Amber: Basically, the lies began again . . . or they extended. [Searches for words.]

Oprah: So the best friend calls him up ... I know the story better than you do, at this point! So, let me tell you what happened! She calls him up, and she says, "Don't tell me I set up my best friend with a married man!" And Scott starts to cry on the phone and says, "I was married, but I lost my wife, and it's been so painful for me, I haven't been able to discuss it."

Too bad the best friend or the murdering sociopath weren't around to provide some spectacle, because during the mega-media blitz that began this week for her new book, "Witness: For the Prosecution of Scott Peterson," Amber Frey offered little more than a parable on the dangers of having seriously indiscriminating taste (not unlike the millions of TV viewers who sat all the way through one of her stultifying appearances).

On camera, she just looks empty. Unlike most of the made-over, sound-bite-friendly, camera-ready faux celebrities paraded in front of us, Amber offers us the polar opposite of movie-star charm: She has not even the slightest hint of a personality, her desolate face reflects very little emotion, and she responds to every question with vagaries and generalities. She doesn't take a stand on any point, and allows Oprah and Matt Lauer (a day earlier, on NBC's "Dateline") to fill in the salacious details for her. She's neither beautiful nor ugly, clever nor ignorant, naive nor world-weary, and doesn't have a shred of the freak appeal of, say, O.J. murder trial witness Kato Kaelin.
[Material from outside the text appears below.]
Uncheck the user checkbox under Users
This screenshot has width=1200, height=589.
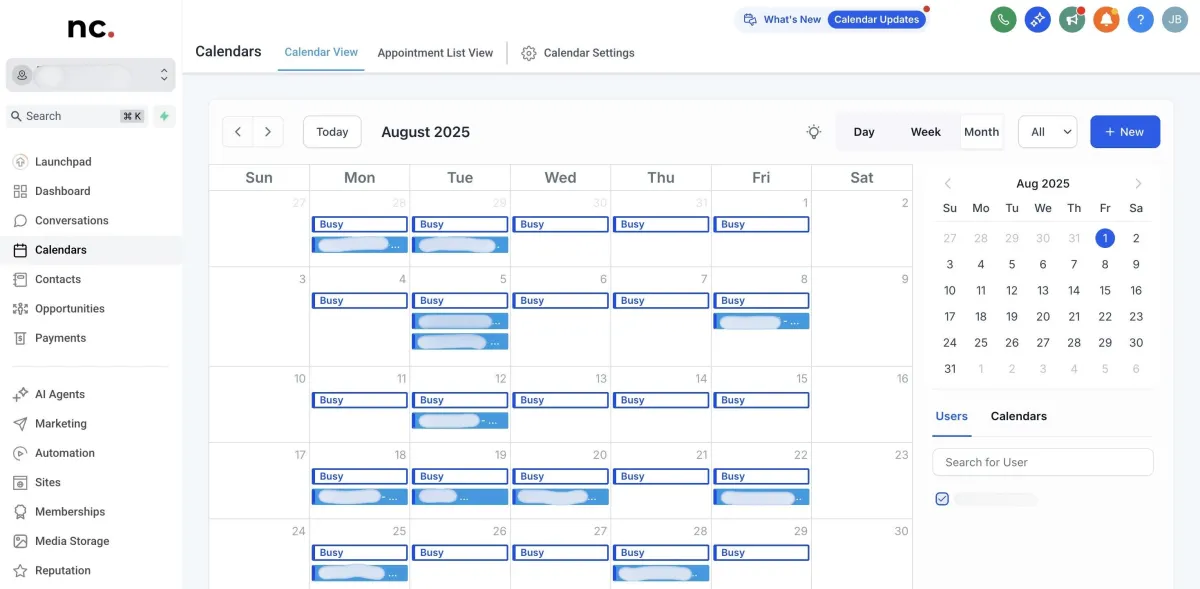(x=942, y=499)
Throughout her media appearances and in her book, Amber offers astoundingly few insights into Scott's psyche or her own, and doesn't seem to have reflected on the meaning of any of it, except that she feels sympathy for the victims.

In fact, only a handful of details stand out in the book. Namely:

  • Amber took two years of Swahili in college.
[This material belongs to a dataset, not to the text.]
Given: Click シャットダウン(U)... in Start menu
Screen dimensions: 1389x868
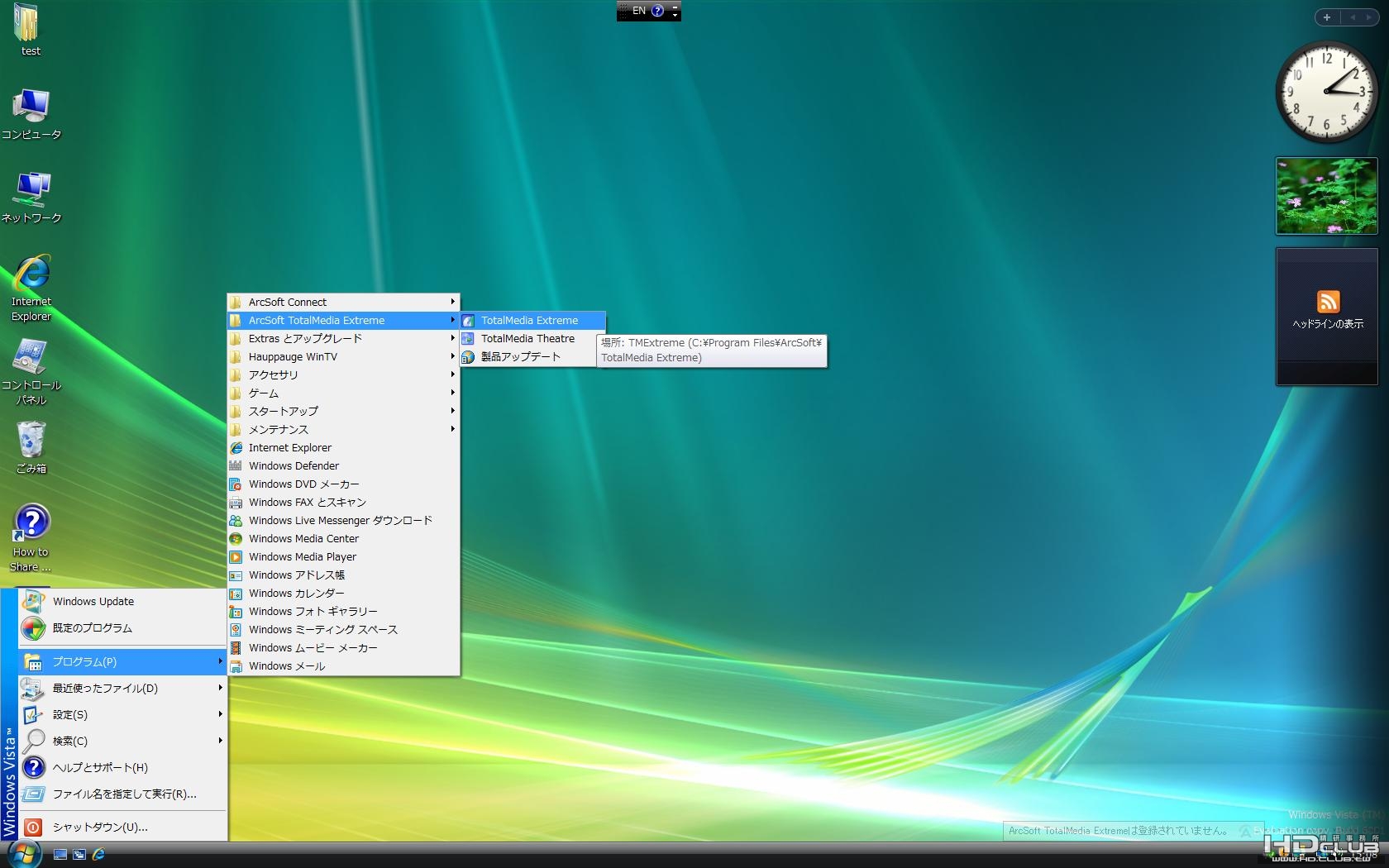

  • On their second date, Scott bought her daughter, Ayiana, a pop-up book, and made "an elaborate seafood lasagna."

  • On their third date, Amber had Scott pick Ayiana up from day care.

  • Although they'd only been dating a month, Amber enclosed a picture of herself with Scott along with her Christmas cards.
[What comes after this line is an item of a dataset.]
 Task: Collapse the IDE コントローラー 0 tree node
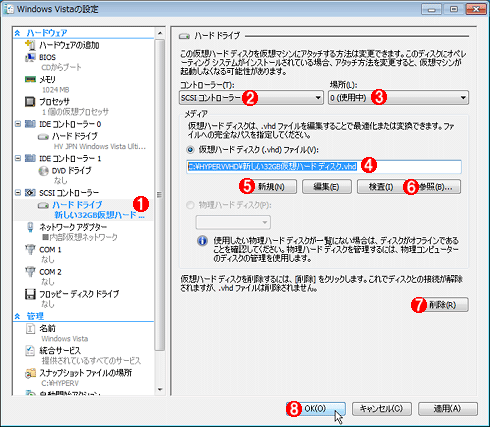pos(18,124)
    Despite having made some questionable decisions, Amber never comes across as hapless or even unreasonable. In fact, she is consistently easygoing and accepting in dealing with Scott. She refuses to interrogate him or question his motives, and doesn't feel it's her right to judge him. She's the ultimate low-maintenance girlfriend, the kind of woman who gives more high-strung, high-maintenance mortals a bad name.

    In her book, Amber recalls reading an article in which a friend of Scott's remembered that, at a gathering at the Petersons, Scott had spilled some wine on the couch, and Laci had become very upset over it. Reading this made Amber remember how Scott had been so impressed when he spilled wine on her couch, and she laughed it off. "You are so great," he'd said. "I can't believe you didn't throw a fit over that, like most women."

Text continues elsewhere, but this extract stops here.